Australian rules football venue in Frankston, Victoria

Frankston Park (known under naming rights as Kinetic Stadium) is an Australian rules football venue located in the Melbourne suburb of Frankston. It is home to the Frankston Football Club, which plays in the Victorian Football League (VFL).

==History==
Frankston Park is noted for the unusually long and narrow dimensions of its playing surface. It is also a rare example of a top municipal football ground which has, for most of its history, not been used for cricket during the summer months. In the early 1920s, the council determined that it preferred to leave the ground as a public space during summer and to not compromise the surface by installing cricket pitches. Since that time, Jubilee Park has been the district's primary cricket venue.

The grandstand at Frankston Park was the original grandstand from the first ever Australian Scout Jamboree in 1935, and was relocated to the ground shortly after. In 2005, Frankston City Council funded a A$1.2 million refurbishment of the grandstand. Following the latest refurbishment, it was renamed the "Bryan Mace Grandstand", in honour of the Frankston Football Club stalwart and general manager. The historic grandstand remained as a landmark at Frankston Park for 72 years, until it was destroyed by fire on 12 February 2008. The grandstand was subsequently reconstructed and completed in January 2011.

**WHAT YOU NEED TO DO**
1. Please repeat the Frankston Park text word for word, starting with "The grandstand at" and going on through "in January 2011.".
2. Using the Frankston Park text, decide whether each statement agrees with it. Answer yes or no and quote the deciding words.
(a) In the early 1920s the council chose to install cricket pitches at the ground.
(b) The grandstand first served at the first Australian Scout Jamboree in 1935.
(c) The rebuilt grandstand was finished in January 2011.
3. Extend the Frankston Park text, picking up after its final sentence.

**STORED DATA**
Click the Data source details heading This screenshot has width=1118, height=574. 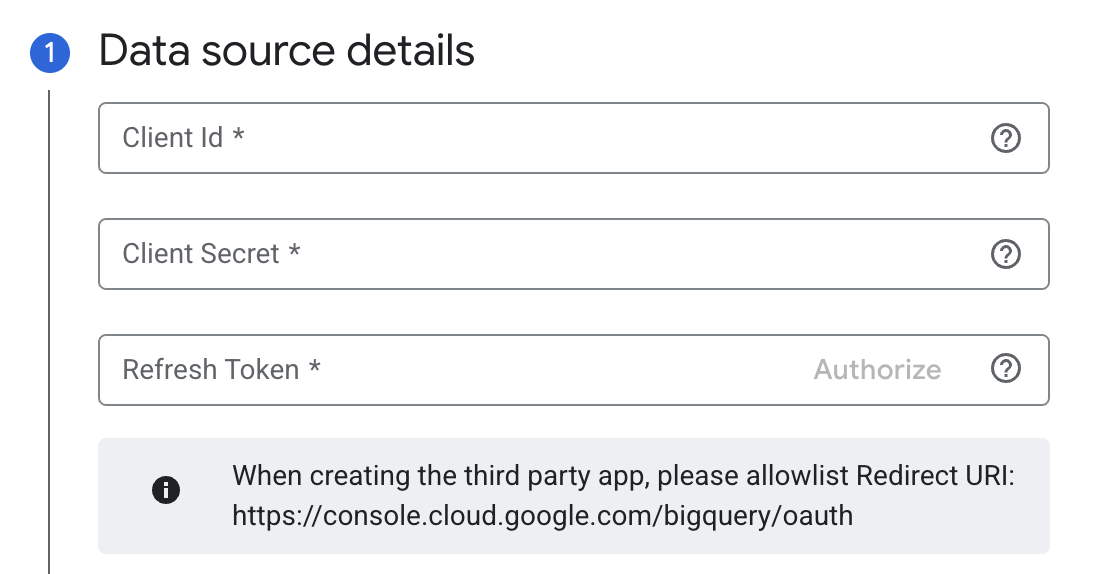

**RESPONSES TO THE EXERCISE**
1.
The grandstand at Frankston Park was the original grandstand from the first ever Australian Scout Jamboree in 1935, and was relocated to the ground shortly after. In 2005, Frankston City Council funded a A$1.2 million refurbishment of the grandstand. Following the latest refurbishment, it was renamed the "Bryan Mace Grandstand", in honour of the Frankston Football Club stalwart and general manager. The historic grandstand remained as a landmark at Frankston Park for 72 years, until it was destroyed by fire on 12 February 2008. The grandstand was subsequently reconstructed and completed in January 2011.

2.
(a) No: "the council determined that it preferred to leave the ground as a public space during summer and to not compromise the surface by installing cricket pitches."
(b) Yes: "The grandstand at Frankston Park was the original grandstand from the first ever Australian Scout Jamboree in 1935"
(c) Yes: "The grandstand was subsequently reconstructed and completed in January 2011."

3.
In 2008, the St Kilda Football Club had planned to move its primary training base from Moorabbin Oval to Frankston Park and to re-develop it into a top class training venue for the club; but these plans fell through due to high cost, and the club instead developed and moved to Belvedere Park in nearby Seaford.

A crowd of 8,500 people attended Frankston Park for the Mornington Peninsula Nepean Football League (MPNFL) grand final in 2018.

Broadcast quality floodlighting was installed at the venue in 2020, making it one of the few suburban venues suitable for VFL and AFL Women's night matches.